A Câmara Legislativa do Distrito Federal realizou nesta terça-feira, 26/05/2026, uma audiência pública marcada por críticas intensas ao Decreto nº 44.075/2023, que regula o acesso de prestadores de serviços e visitantes a condomínios fechados no DF. Moradores, síndicos e representantes de órgãos de defesa dos direitos humanos apontaram violações a direitos fundamentais, como o direito de ir e vir e a dignidade dos trabalhadores, gerando constrangimentos diários e brechas para abusos.
Debates revelam falhas graves na norma
Deputados, advogados e integrantes da Defensoria Pública do DF e do Ministério Público destacaram a ausência de consulta pública prévia à edição do decreto, o que teria impedido uma discussão ampla sobre seus impactos. Relatos de dificuldades de acesso e tratamentos humilhantes a entregadores e profissionais de serviços evidenciaram como a norma prioriza a segurança de forma desproporcional, ferindo a intimidade e a propriedade alheia sem mecanismos claros de controle.
Compromisso de mudança surge após pressão popular
O deputado Rogério Morro da Cruz (PL) assumiu o compromisso de elaborar um projeto de lei para substituir ou alterar o decreto, buscando equilibrar segurança condominial com garantias constitucionais. A participação do governador Ibaneis Rocha e de órgãos de direitos humanos reforçou a urgência de revisão, diante de relatos que mostram o decreto como fonte de exclusão social e constrangimentos desnecessários.

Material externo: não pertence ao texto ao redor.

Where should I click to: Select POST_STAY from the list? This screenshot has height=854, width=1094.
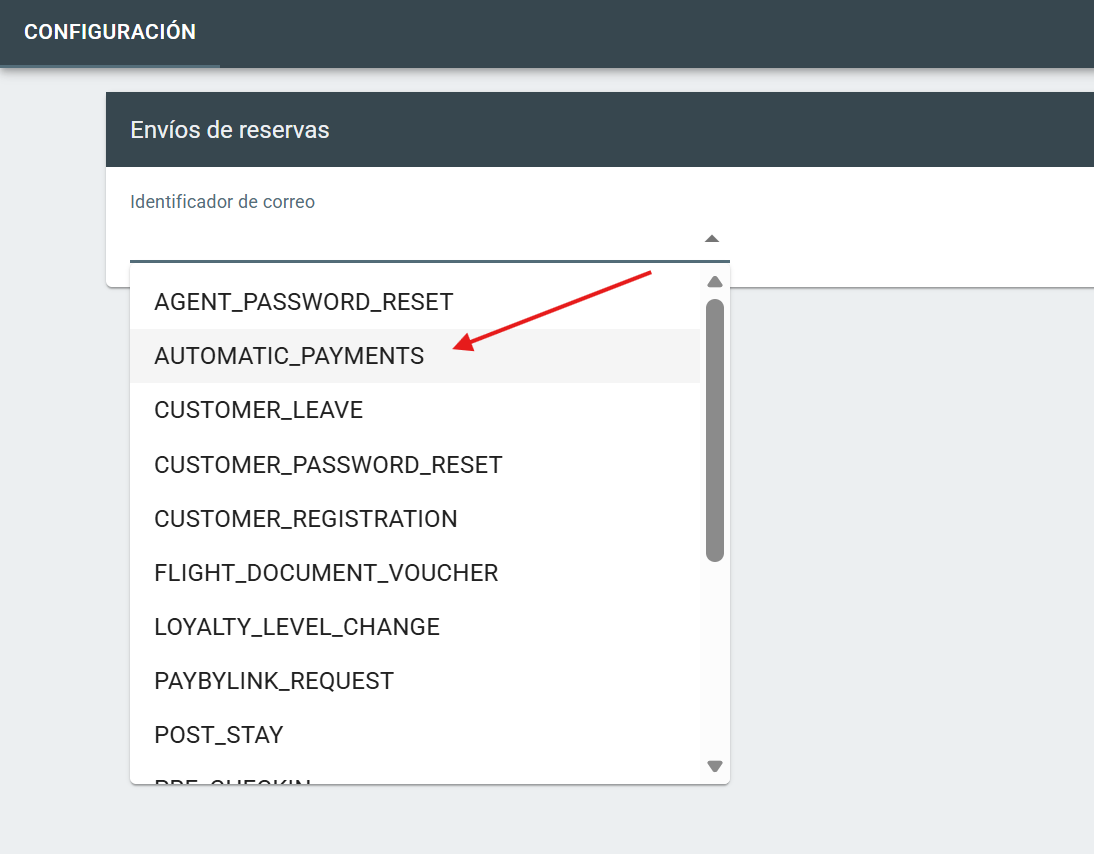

Não podemos permitir que o direito à segurança se sobreponha ao direito de ir e vir e à dignidade das pessoas
Rogério Morro da Cruz
Especialistas alertam que, sem ajustes imediatos, a norma continuará gerando conflitos e prejuízos aos direitos dos trabalhadores, ampliando desigualdades em vez de promover convivência harmônica nos condomínios do Distrito Federal.